| Exercise requirements |
Each line below is to be repeated exactly; any picture is to be left out.

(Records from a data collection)
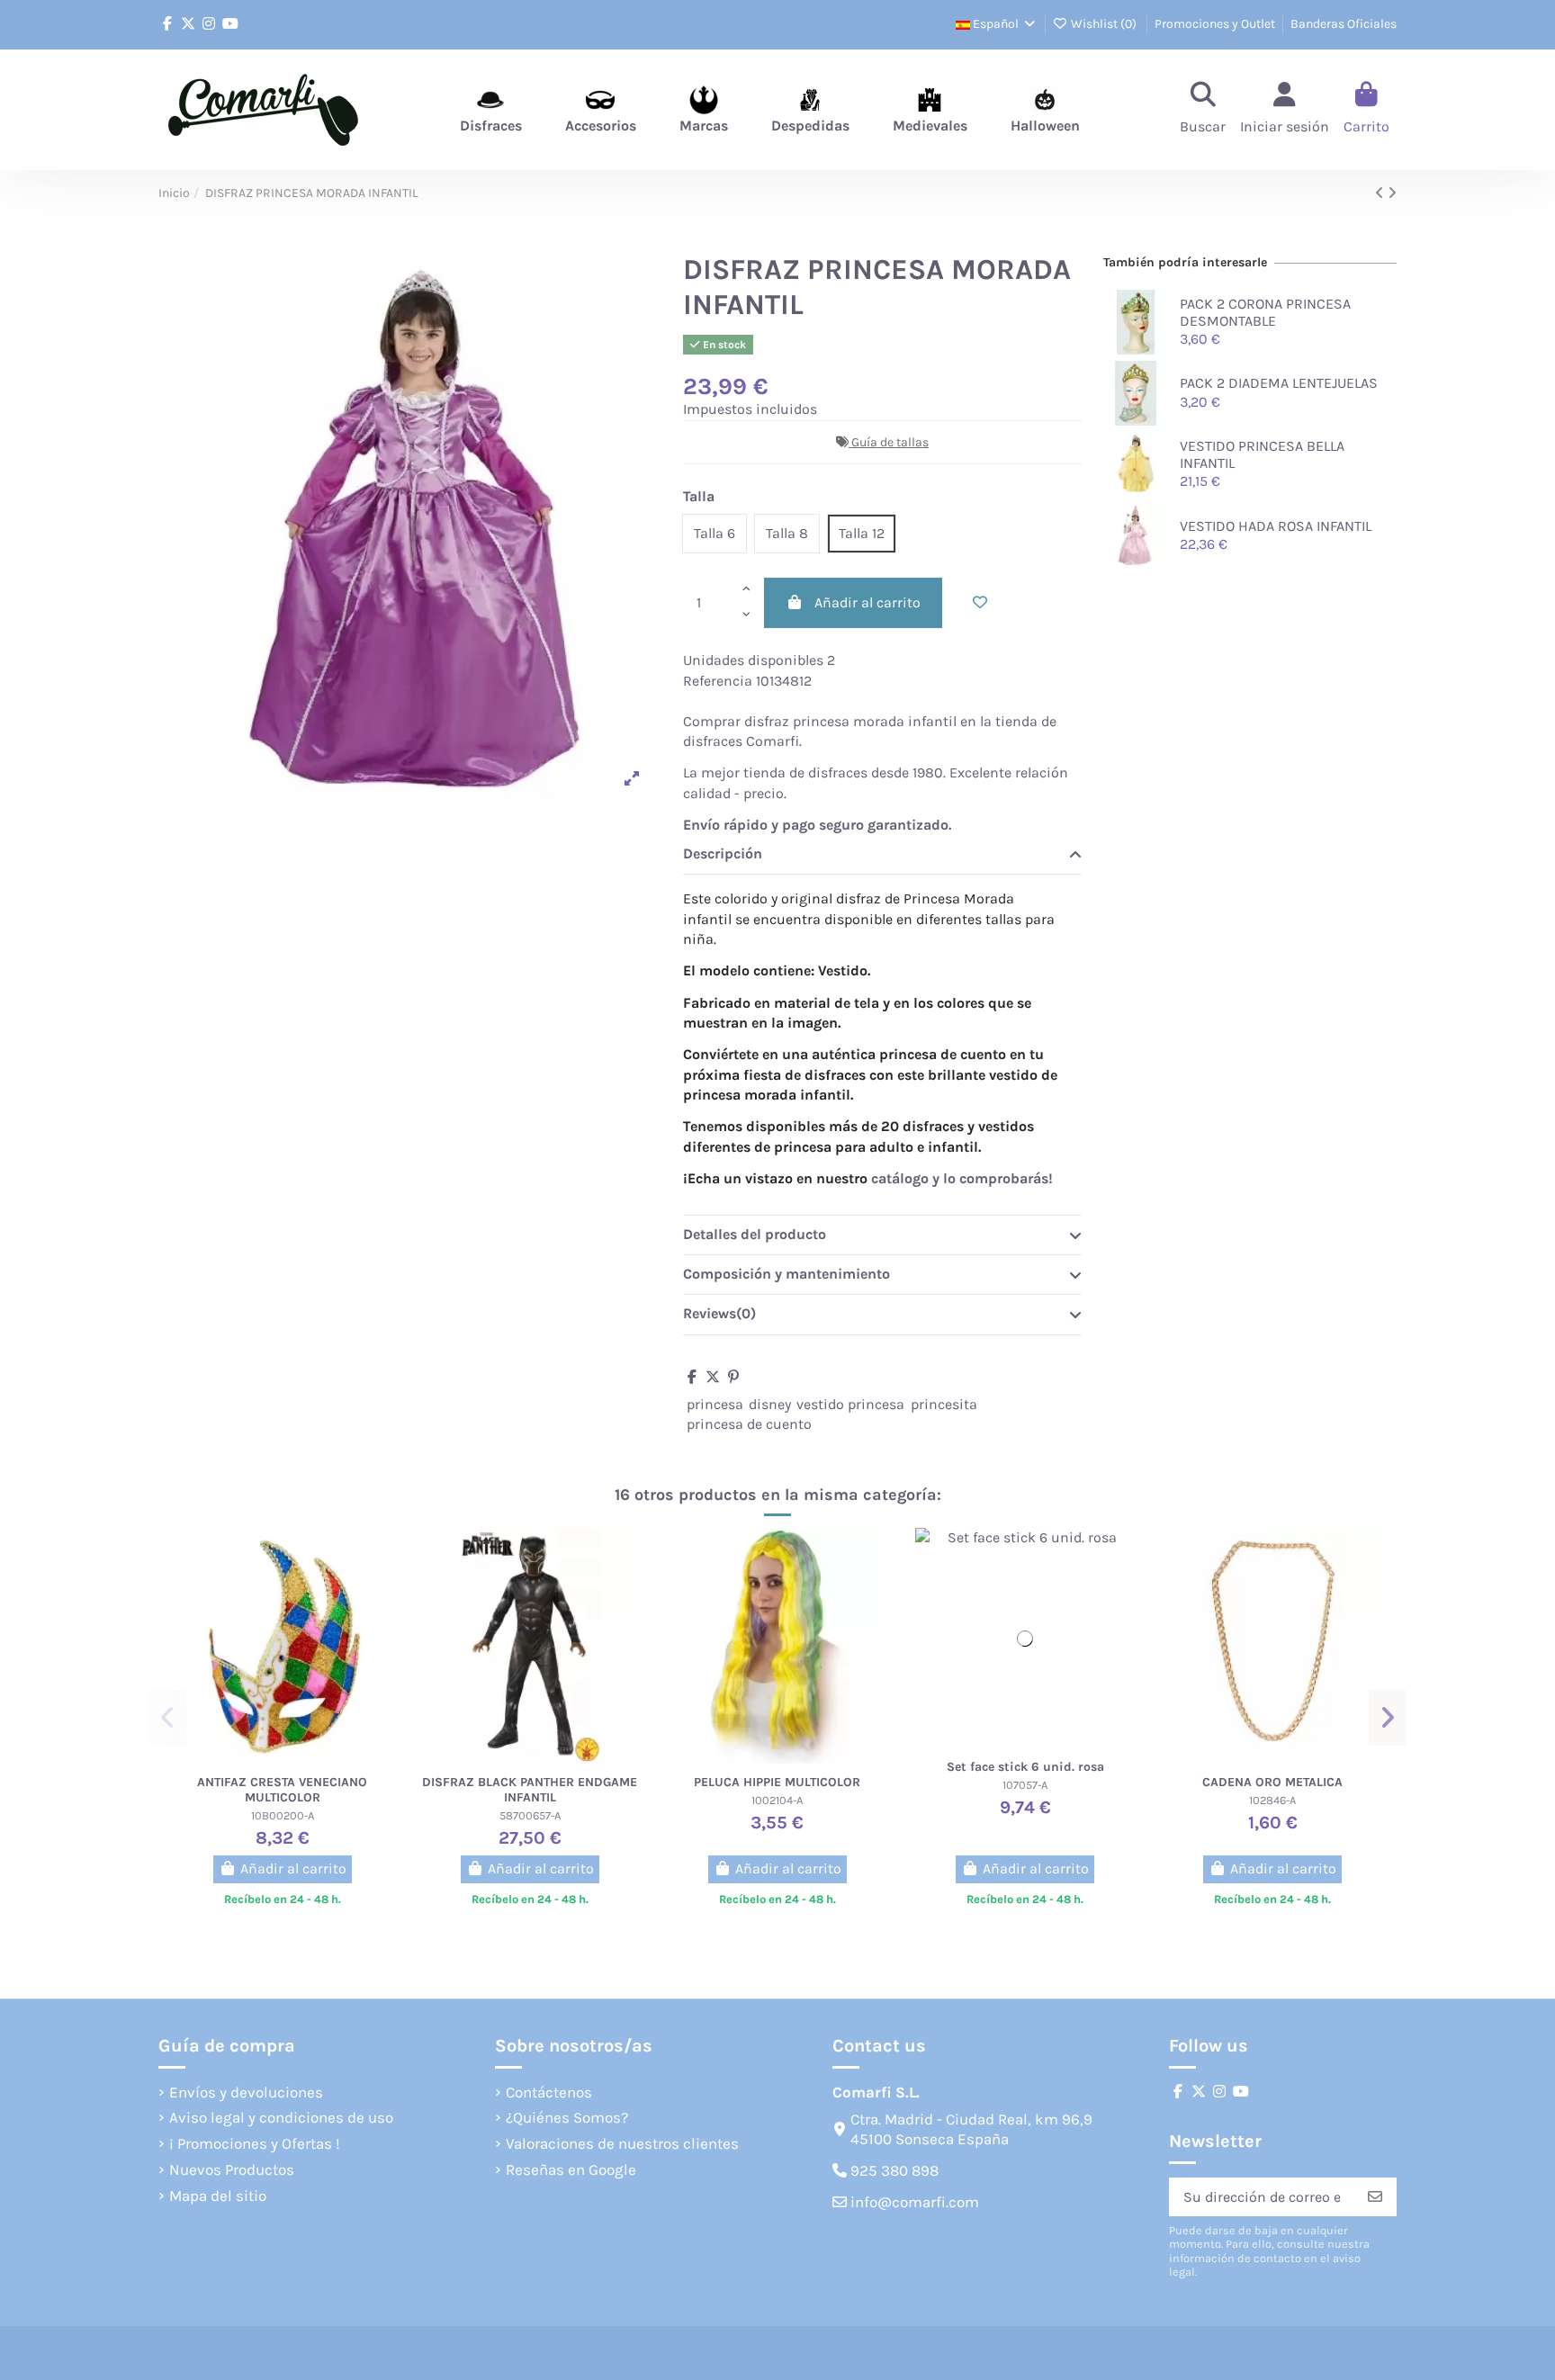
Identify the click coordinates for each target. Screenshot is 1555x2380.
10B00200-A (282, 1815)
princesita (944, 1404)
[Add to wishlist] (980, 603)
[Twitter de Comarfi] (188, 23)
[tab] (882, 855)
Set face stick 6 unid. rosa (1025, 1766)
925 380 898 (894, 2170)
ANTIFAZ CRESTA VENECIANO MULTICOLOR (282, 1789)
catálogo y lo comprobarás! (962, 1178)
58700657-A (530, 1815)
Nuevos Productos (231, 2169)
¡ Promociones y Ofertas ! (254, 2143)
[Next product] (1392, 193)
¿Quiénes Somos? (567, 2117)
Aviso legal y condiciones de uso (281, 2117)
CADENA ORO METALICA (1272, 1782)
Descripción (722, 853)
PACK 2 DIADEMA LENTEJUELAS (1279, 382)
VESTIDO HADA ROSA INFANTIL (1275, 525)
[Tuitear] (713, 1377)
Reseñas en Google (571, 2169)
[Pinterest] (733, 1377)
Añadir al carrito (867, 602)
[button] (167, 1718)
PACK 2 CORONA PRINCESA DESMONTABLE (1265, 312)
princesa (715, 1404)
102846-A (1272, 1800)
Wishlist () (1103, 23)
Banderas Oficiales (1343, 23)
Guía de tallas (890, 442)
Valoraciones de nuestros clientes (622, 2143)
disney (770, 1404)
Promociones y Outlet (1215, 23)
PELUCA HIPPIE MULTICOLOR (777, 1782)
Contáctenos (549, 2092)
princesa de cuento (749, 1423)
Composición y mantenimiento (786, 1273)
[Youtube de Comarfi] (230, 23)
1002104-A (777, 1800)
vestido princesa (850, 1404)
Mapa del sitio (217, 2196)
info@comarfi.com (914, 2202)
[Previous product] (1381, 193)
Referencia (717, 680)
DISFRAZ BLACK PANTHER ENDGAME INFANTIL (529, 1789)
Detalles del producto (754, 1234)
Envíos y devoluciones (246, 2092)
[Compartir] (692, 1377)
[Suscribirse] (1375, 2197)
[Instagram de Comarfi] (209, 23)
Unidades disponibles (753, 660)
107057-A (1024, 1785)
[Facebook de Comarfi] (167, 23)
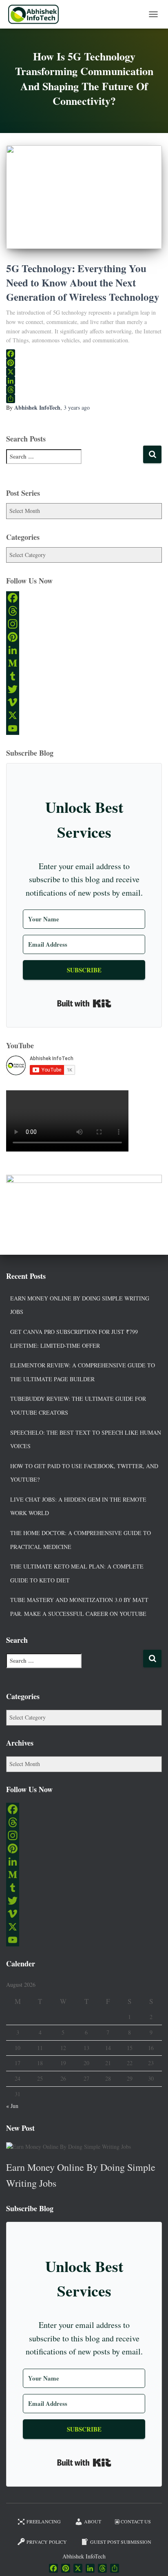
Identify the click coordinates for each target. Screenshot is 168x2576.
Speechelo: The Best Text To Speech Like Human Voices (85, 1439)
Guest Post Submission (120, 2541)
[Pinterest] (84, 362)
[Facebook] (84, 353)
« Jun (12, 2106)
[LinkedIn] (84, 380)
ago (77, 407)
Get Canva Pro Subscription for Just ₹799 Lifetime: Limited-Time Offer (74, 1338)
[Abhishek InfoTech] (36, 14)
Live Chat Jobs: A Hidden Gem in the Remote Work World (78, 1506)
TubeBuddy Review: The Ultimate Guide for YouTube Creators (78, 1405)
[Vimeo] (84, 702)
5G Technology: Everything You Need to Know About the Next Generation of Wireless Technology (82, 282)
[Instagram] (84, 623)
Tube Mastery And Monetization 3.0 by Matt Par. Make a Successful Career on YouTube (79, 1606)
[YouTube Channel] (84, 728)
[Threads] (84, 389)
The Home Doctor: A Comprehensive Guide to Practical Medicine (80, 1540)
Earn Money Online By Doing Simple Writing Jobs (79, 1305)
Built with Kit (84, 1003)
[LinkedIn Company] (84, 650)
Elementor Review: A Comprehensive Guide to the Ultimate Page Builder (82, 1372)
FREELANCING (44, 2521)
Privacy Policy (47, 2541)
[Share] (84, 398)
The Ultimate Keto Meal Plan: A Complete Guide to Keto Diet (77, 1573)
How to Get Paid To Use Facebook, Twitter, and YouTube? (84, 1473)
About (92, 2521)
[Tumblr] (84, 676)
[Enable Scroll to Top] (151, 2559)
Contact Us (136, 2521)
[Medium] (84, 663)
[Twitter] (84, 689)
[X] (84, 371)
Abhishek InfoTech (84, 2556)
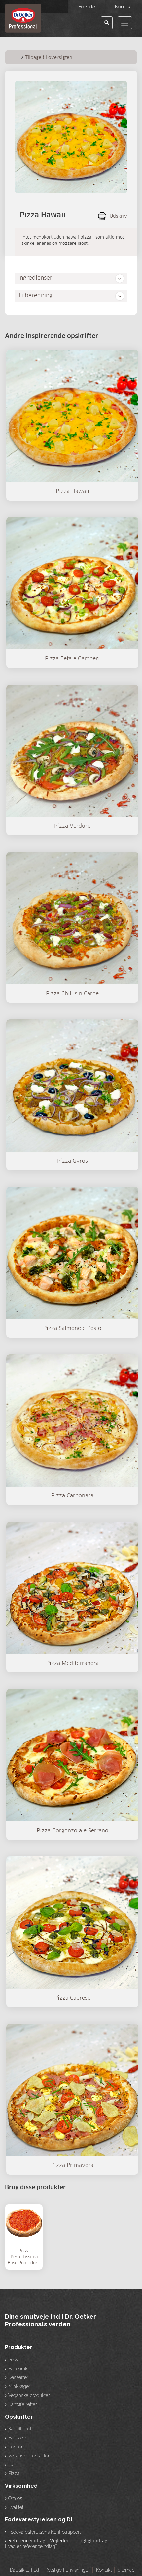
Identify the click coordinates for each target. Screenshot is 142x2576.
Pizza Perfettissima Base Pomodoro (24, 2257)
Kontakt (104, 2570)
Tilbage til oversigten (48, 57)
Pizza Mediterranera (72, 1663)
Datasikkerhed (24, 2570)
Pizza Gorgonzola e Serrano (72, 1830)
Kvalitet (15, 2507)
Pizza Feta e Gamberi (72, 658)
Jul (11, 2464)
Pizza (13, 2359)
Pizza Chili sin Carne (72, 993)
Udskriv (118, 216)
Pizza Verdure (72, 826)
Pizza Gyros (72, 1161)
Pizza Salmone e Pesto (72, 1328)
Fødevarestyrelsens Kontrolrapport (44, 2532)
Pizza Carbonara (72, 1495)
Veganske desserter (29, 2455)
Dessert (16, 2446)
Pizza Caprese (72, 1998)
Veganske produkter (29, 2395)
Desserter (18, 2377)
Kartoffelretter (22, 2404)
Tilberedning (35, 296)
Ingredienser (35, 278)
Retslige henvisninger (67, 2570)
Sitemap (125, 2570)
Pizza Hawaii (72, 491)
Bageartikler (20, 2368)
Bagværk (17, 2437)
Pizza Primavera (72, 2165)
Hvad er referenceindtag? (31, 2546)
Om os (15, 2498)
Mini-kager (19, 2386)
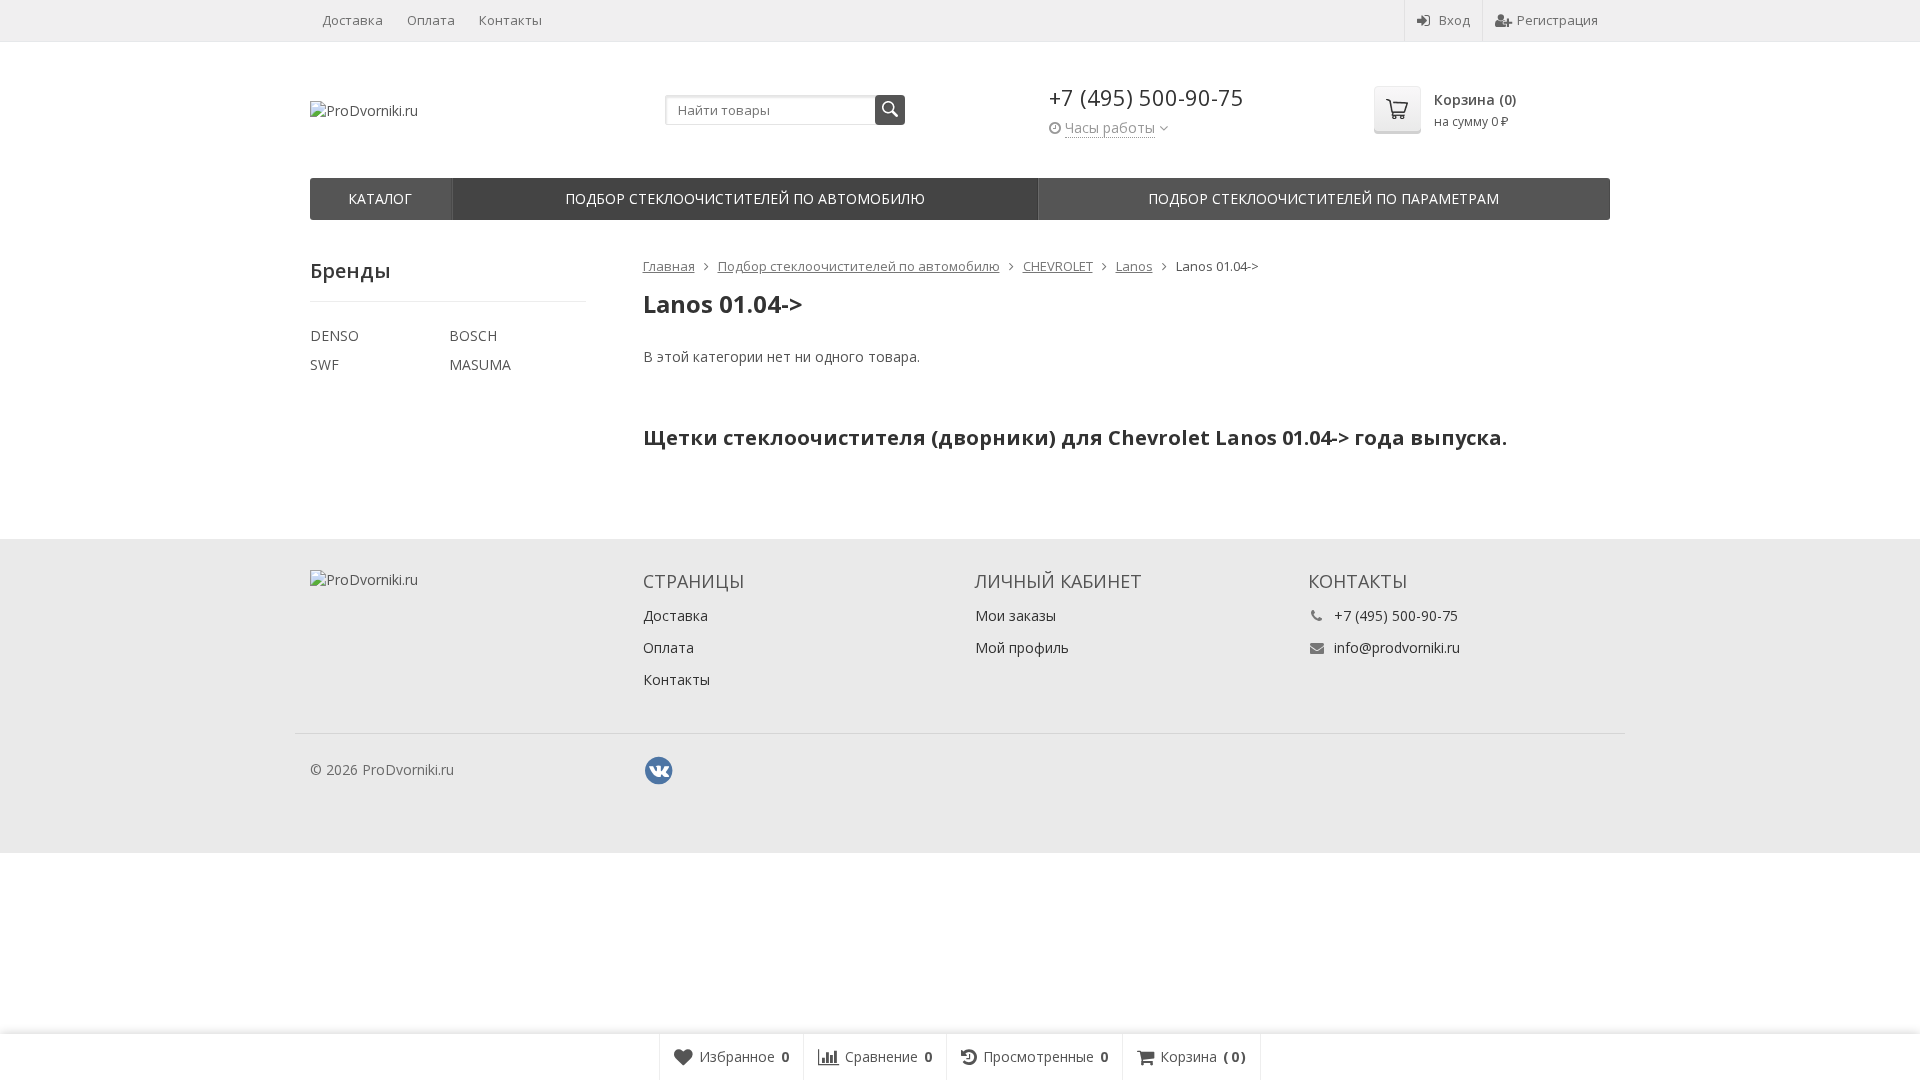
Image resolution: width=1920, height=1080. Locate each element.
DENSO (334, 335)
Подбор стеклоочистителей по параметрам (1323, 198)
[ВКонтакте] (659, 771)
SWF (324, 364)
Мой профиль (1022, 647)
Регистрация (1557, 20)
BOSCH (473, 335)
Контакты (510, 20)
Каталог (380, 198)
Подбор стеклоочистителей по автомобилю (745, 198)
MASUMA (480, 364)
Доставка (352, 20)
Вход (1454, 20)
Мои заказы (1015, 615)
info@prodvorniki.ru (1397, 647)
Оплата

| Answer |
Identify the click coordinates for each target. Screenshot is 1555x2380.
10B00200-A (282, 1815)
princesita (944, 1404)
[Add to wishlist] (980, 603)
[Twitter de Comarfi] (188, 23)
[tab] (882, 855)
Set face stick 6 unid. rosa (1025, 1766)
925 380 898 (894, 2170)
ANTIFAZ CRESTA VENECIANO MULTICOLOR (282, 1789)
catálogo y lo comprobarás! (962, 1178)
58700657-A (530, 1815)
Nuevos Productos (231, 2169)
¡ Promociones y Ofertas ! (254, 2143)
[Next product] (1392, 193)
¿Quiénes Somos? (567, 2117)
Aviso legal y condiciones de uso (281, 2117)
CADENA ORO METALICA (1272, 1782)
Descripción (722, 853)
PACK 2 DIADEMA LENTEJUELAS (1279, 382)
VESTIDO HADA ROSA INFANTIL (1275, 525)
[Tuitear] (713, 1377)
Reseñas en Google (571, 2169)
[Pinterest] (733, 1377)
Añadir al carrito (867, 602)
[button] (167, 1718)
PACK 2 CORONA PRINCESA DESMONTABLE (1265, 312)
princesa (715, 1404)
102846-A (1272, 1800)
Wishlist () (1103, 23)
Banderas Oficiales (1343, 23)
Guía de tallas (890, 442)
Valoraciones de nuestros clientes (622, 2143)
disney (770, 1404)
Promociones y Outlet (1215, 23)
PELUCA HIPPIE MULTICOLOR (777, 1782)
Contáctenos (549, 2092)
princesa de cuento (749, 1423)
Composición y mantenimiento (786, 1273)
[Youtube de Comarfi] (230, 23)
1002104-A (777, 1800)
vestido princesa (850, 1404)
Mapa del sitio (217, 2196)
info@comarfi.com (914, 2202)
[Previous product] (1381, 193)
Referencia (717, 680)
DISFRAZ BLACK PANTHER ENDGAME INFANTIL (529, 1789)
Detalles del producto (754, 1234)
Envíos y devoluciones (246, 2092)
[Compartir] (692, 1377)
[Suscribirse] (1375, 2197)
[Instagram de Comarfi] (209, 23)
Unidades disponibles (753, 660)
107057-A (1024, 1785)
[Facebook de Comarfi] (167, 23)
Identify the click coordinates for each target. Screenshot is 168x2576.
Speechelo: The Best Text To Speech Like Human Voices (85, 1439)
Guest Post Submission (120, 2541)
[Pinterest] (84, 362)
[Facebook] (84, 353)
« Jun (12, 2106)
[LinkedIn] (84, 380)
ago (77, 407)
Get Canva Pro Subscription for Just ₹799 Lifetime: Limited-Time Offer (74, 1338)
[Abhishek InfoTech] (36, 14)
Live Chat Jobs: A Hidden Gem in the Remote Work World (78, 1506)
TubeBuddy Review: The Ultimate Guide for YouTube Creators (78, 1405)
[Vimeo] (84, 702)
5G Technology: Everything You Need to Know About the Next Generation of Wireless Technology (82, 282)
[Instagram] (84, 623)
Tube Mastery And Monetization 3.0 by Matt Par. Make a Successful Career on YouTube (79, 1606)
[YouTube Channel] (84, 728)
[Threads] (84, 389)
The Home Doctor: A Comprehensive Guide to Practical Medicine (80, 1540)
Earn Money Online By Doing Simple Writing Jobs (79, 1305)
Built with Kit (84, 1003)
[LinkedIn Company] (84, 650)
Elementor Review: A Comprehensive Guide to the Ultimate Page Builder (82, 1372)
FREELANCING (44, 2521)
Privacy Policy (47, 2541)
[Share] (84, 398)
The Ultimate Keto Meal Plan: A Complete Guide to Keto Diet (77, 1573)
How to Get Paid To Use Facebook, Twitter, and YouTube? (84, 1473)
About (92, 2521)
[Tumblr] (84, 676)
[Enable Scroll to Top] (151, 2559)
Contact Us (136, 2521)
[Medium] (84, 663)
[Twitter] (84, 689)
[X] (84, 371)
Abhishek InfoTech (84, 2556)
Identify the click coordinates for each target. Screenshot is 142x2576.
Pizza Perfettissima Base Pomodoro (24, 2257)
Kontakt (104, 2570)
Tilbage til oversigten (48, 57)
Pizza Mediterranera (72, 1663)
Datasikkerhed (24, 2570)
Pizza Gorgonzola e Serrano (72, 1830)
Kvalitet (15, 2507)
Pizza Feta e Gamberi (72, 658)
Jul (11, 2464)
Pizza (13, 2359)
Pizza Chili sin Carne (72, 993)
Udskriv (118, 216)
Pizza Verdure (72, 826)
Pizza Gyros (72, 1161)
Pizza Salmone e Pesto (72, 1328)
Fødevarestyrelsens Kontrolrapport (44, 2532)
Pizza Carbonara (72, 1495)
Veganske desserter (29, 2455)
Dessert (16, 2446)
Pizza Caprese (72, 1998)
Veganske produkter (29, 2395)
Desserter (18, 2377)
Kartoffelretter (22, 2404)
Tilberedning (35, 296)
Ingredienser (35, 278)
Retslige henvisninger (67, 2570)
Sitemap (125, 2570)
Pizza Hawaii (72, 491)
Bageartikler (20, 2368)
Bagværk (17, 2437)
Pizza Primavera (72, 2165)
Hvad er referenceindtag? (31, 2546)
Om os (15, 2498)
Mini-kager (19, 2386)
Image resolution: width=1920, height=1080. Locate each element.
DENSO (334, 335)
Подбор стеклоочистителей по параметрам (1323, 198)
[ВКонтакте] (659, 771)
SWF (324, 364)
Мой профиль (1022, 647)
Регистрация (1557, 20)
BOSCH (473, 335)
Контакты (510, 20)
Каталог (380, 198)
Подбор стеклоочистителей по автомобилю (745, 198)
MASUMA (480, 364)
Доставка (352, 20)
Вход (1454, 20)
Мои заказы (1015, 615)
info@prodvorniki.ru (1397, 647)
Оплата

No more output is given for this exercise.